The article mentions using custom origins with CloudFront, and I don't understand why setting up origin.mydomain.com was required. At work, we use mydomain.com directly as the custom origin, and setup was super simple (just tell CloudFront the domain). Is there anything wrong with doing it this way?
No, there's nothing with that. What the author is doing is serving the entire domain (i.e. www.mydomain.com, not just JS+CSS+images) off of CloudFront, so you obviously need a separate host name for the actual server. Hence origin.mydomain.com.
(Note that you need to use a www subdomain for this, or CNAMEs don't work.)
What about enhancing the autoscaling and Automated Configuration & Deployment and or AMIs part of the article with virtualization (ESXi with or without vMotion)? No need of configuration and deployment, only duplicate your VM to have it on the other site or let vMotion move it for you?
Okay, so before all that, I guess the first crucial step is to have the site/system monitored by some third party such as Monitive or Pingdom. Then you can take action based on information (facts).
So before anyone else points this out - yes our app is currently hosted in a single zone, and no we do not plan on keeping it this way! (we're currently in early Alpha)
It's not as simple as using Heroku, but it's not that hard. If you don't deploy very often - using baked AMI's is the easiest solution. Automating your build / deployment process to do this worth the effort in the longer run - especially if you want to scale up and down fast.

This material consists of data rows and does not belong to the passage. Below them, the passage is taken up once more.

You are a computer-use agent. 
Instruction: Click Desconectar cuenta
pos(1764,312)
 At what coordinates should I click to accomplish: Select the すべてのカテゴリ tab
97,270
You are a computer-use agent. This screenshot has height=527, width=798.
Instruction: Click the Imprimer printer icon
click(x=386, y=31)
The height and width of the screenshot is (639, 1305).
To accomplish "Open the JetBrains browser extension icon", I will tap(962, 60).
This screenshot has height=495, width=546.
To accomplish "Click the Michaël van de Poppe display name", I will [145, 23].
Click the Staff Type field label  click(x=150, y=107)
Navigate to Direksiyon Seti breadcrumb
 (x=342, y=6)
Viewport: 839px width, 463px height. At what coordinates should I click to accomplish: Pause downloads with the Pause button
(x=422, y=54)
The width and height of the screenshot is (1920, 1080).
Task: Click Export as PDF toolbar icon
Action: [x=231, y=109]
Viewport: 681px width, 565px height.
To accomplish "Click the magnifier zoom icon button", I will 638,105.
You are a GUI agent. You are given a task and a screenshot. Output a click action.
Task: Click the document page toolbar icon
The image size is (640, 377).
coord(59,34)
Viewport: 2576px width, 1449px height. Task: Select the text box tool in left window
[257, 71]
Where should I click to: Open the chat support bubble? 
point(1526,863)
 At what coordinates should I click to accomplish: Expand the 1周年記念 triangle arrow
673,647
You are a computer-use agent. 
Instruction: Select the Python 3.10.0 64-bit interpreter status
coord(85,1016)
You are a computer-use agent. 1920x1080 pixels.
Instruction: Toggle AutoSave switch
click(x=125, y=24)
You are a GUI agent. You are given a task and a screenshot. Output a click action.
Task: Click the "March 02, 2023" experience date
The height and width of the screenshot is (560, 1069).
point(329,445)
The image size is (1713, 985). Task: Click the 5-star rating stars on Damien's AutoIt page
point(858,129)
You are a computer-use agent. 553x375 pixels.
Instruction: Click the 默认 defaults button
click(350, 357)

When you are a Google or a Twitter or an Amazon, you lose lots of money per minute of downtime, so economically speaking it makes sense for them to invest in this. However for an average startup, I don't think having a couple hours of downtime per month is actually going to be that big of a deal. Of course you need to ensure your data is always safe, and your machine configuration is also easy to deploy (via AMIs or something like puppet) so you have the ability to get back up and running in catastrophic cases, but at the end of the day having a good "We're currently having technical issues" screen could very well be a better investment than shooting for a technical setup that can still be up during catastrophic events.